(Stored data)
※

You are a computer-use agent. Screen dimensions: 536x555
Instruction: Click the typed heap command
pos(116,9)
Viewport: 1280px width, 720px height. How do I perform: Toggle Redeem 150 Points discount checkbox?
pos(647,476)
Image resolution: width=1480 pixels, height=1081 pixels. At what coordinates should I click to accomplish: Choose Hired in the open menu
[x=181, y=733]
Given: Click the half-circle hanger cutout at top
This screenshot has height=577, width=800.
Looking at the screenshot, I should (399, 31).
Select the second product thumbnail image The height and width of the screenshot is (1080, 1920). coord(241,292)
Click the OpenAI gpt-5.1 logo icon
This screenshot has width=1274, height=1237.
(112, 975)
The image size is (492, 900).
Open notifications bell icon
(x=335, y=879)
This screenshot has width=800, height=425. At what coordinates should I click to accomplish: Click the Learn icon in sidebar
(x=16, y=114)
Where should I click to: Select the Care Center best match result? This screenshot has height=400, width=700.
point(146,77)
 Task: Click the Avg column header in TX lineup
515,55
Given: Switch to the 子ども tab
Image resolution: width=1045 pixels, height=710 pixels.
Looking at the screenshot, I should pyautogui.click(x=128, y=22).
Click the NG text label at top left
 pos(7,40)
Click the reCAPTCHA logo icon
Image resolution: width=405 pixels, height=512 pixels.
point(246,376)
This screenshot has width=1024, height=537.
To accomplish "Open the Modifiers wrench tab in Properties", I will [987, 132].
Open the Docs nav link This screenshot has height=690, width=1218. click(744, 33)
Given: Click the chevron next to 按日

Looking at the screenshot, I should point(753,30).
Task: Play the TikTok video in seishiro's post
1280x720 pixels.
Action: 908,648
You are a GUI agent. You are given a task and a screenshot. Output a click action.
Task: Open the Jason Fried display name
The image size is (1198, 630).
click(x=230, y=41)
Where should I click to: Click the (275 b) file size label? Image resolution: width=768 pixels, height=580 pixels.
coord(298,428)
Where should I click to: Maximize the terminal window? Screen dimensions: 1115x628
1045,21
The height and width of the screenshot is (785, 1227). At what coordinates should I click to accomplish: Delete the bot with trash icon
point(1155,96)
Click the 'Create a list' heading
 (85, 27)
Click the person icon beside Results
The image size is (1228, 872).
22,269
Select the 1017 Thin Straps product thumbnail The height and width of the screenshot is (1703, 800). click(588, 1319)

※

### Your goal
From the line that contains "Task: Open the Jason Fried display name" through the final line of the entries above, every line must be reproduced exactly and nothing more.

### Solution below
Task: Open the Jason Fried display name
The image size is (1198, 630).
click(x=230, y=41)
Where should I click to: Click the (275 b) file size label? Image resolution: width=768 pixels, height=580 pixels.
coord(298,428)
Where should I click to: Maximize the terminal window? Screen dimensions: 1115x628
1045,21
The height and width of the screenshot is (785, 1227). At what coordinates should I click to accomplish: Delete the bot with trash icon
point(1155,96)
Click the 'Create a list' heading
 (85, 27)
Click the person icon beside Results
The image size is (1228, 872).
22,269
Select the 1017 Thin Straps product thumbnail The height and width of the screenshot is (1703, 800). click(588, 1319)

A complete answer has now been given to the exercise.